### Lesetext:
Zündpulver für alles Mögliche


Die Gedichte von Marko Ferst wirken als politische Provokation. So will es der Autor

Von Reinhard Düsterhöft


Der häufigste Grund, weshalb ein Mann zum Dichter wird, ist eine unglückliche Jugendliebe. Bei Marko Ferst aber war der Auslöser lyrischer Ambitionen die Stasi. Er war 13, als er auf einen Bauwagen im heimatlichen Rüdersdorf bei Berlin pinselte: Stasi raus. Der Protest gegen die Ansiedlung einer Stasi-Ausbildungsstätte hatte für den Schüler Ferst Folgen. Von den Sicherheitsorganen als Übeltäter ermittelt, fing er an mit besseren Noten gegen den Makel seiner politischen Entgleisung zu kämpfen. Ferst berichtet: Ich begann Gedichte zu schreiben.
Die Lust am Dichten hat den fast Vierzigjährigen nicht verlassen. Nach dem 2005 erschienenen Gedichtband "Umstellt. Sich umstellen. Politische, ökologische und spirituelle Gedichte" hat er nun mit "Republik der Falschspieler" erneut ein Buch vorgelegt. Ferst schreibt politische Lyrik, ein Genre, von dem er sagt, es sei noch nicht ganz verblichen. Für Politische Lyrik stehen in Deutschland Namen wie Bertolt Brecht, Kurt Tucholsky und Hans Magnus Enzensberger. Auch die Balladen von Wolf Biermann lassen sich dem Genre zuordnen.

### Bereitgestellte Datensätze:
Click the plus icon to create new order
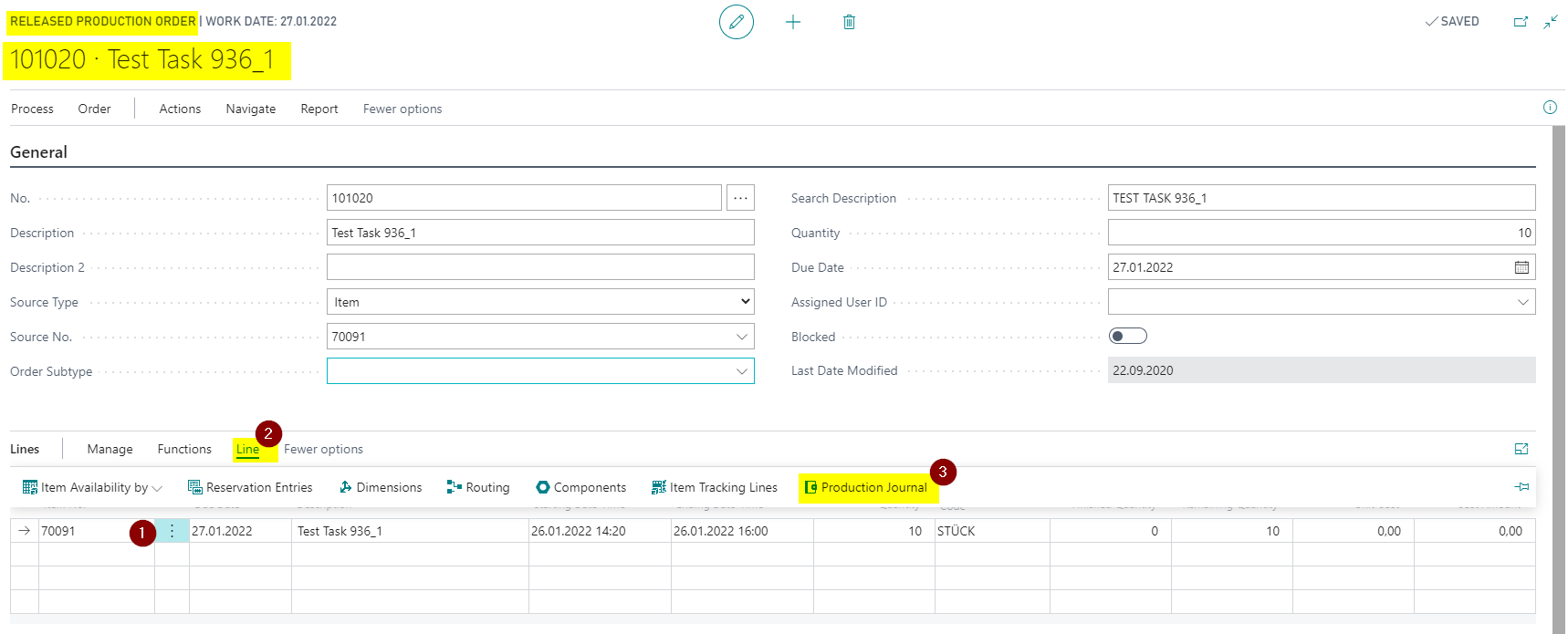 [x=792, y=22]
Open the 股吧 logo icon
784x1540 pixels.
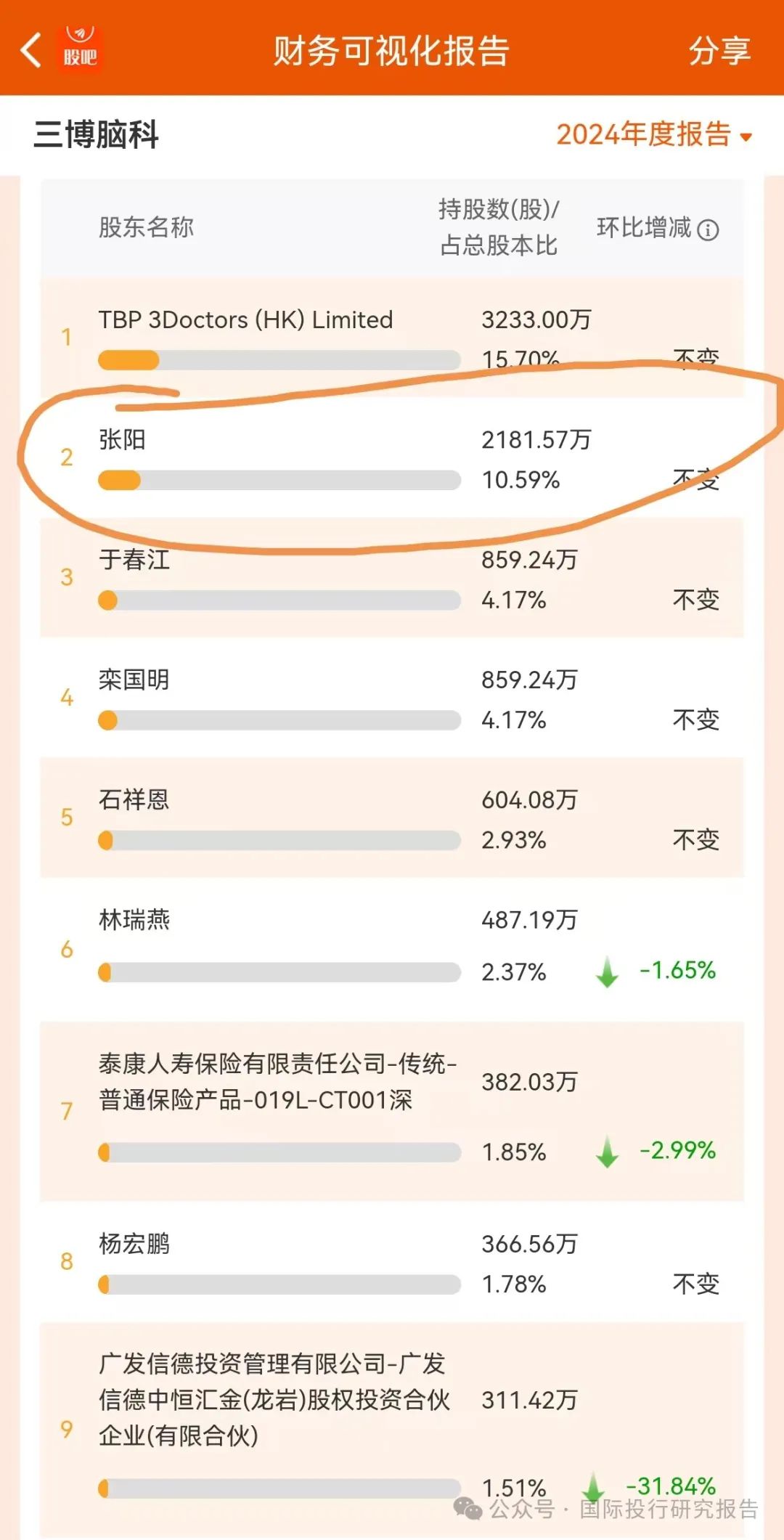[80, 49]
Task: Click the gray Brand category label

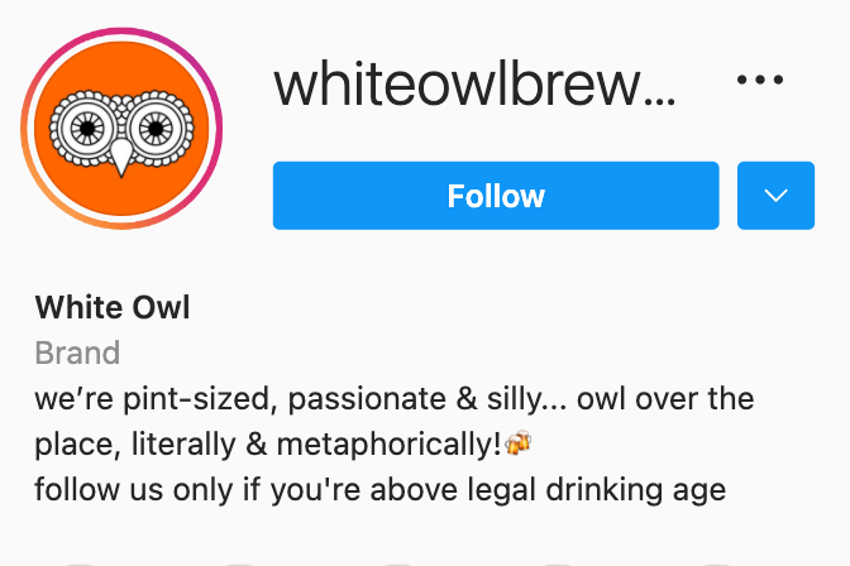Action: pos(77,353)
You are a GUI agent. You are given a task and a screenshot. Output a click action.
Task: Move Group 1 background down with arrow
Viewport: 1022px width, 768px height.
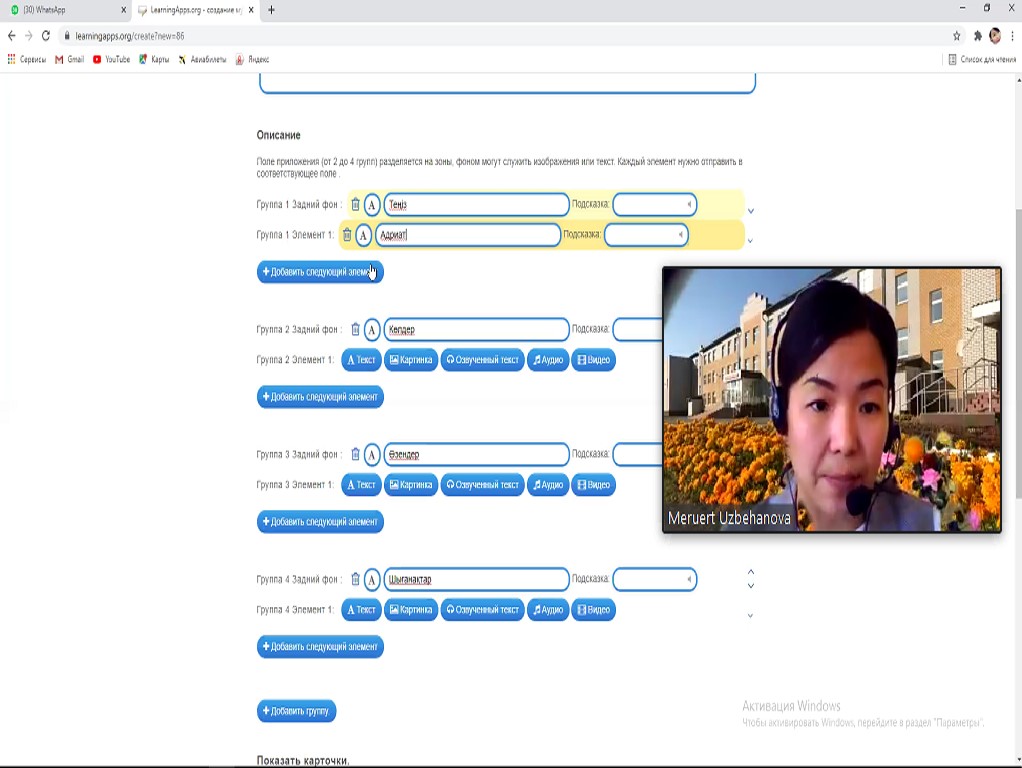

### Zu bearbeitende Aufgaben:
#1 Beantworten Sie anhand des Lesetexts die folgenden Fragen:
(a) Wie alt war Marko Ferst, als er "Stasi raus" auf einen Bauwagen pinselte?
(b) In welchem Jahr erschien sein Gedichtband "Umstellt. Sich umstellen. Politische, ökologische und spirituelle Gedichte"?
(c) Welchen Titel trägt das Buch, das er nun vorgelegt hat?
#2 Aktualisieren Sie im Lesetext den Abschnitt von "Der häufigste Grund, weshalb" bis hinunter zu "Gedichte zu schreiben.", indem Sie "Bauwagen" durch "Bretterzaun" ersetzen.
Die Datensätze stammen aus einer anderen Quelle als der Lesetext.

### Lösungen:
#1
(a) 13 Jahre
(b) 2005
(c) "Republik der Falschspieler"

#2
Der häufigste Grund, weshalb ein Mann zum Dichter wird, ist eine unglückliche Jugendliebe. Bei Marko Ferst aber war der Auslöser lyrischer Ambitionen die Stasi. Er war 13, als er auf einen Bretterzaun im heimatlichen Rüdersdorf bei Berlin pinselte: Stasi raus. Der Protest gegen die Ansiedlung einer Stasi-Ausbildungsstätte hatte für den Schüler Ferst Folgen. Von den Sicherheitsorganen als Übeltäter ermittelt, fing er an mit besseren Noten gegen den Makel seiner politischen Entgleisung zu kämpfen. Ferst berichtet: Ich begann Gedichte zu schreiben.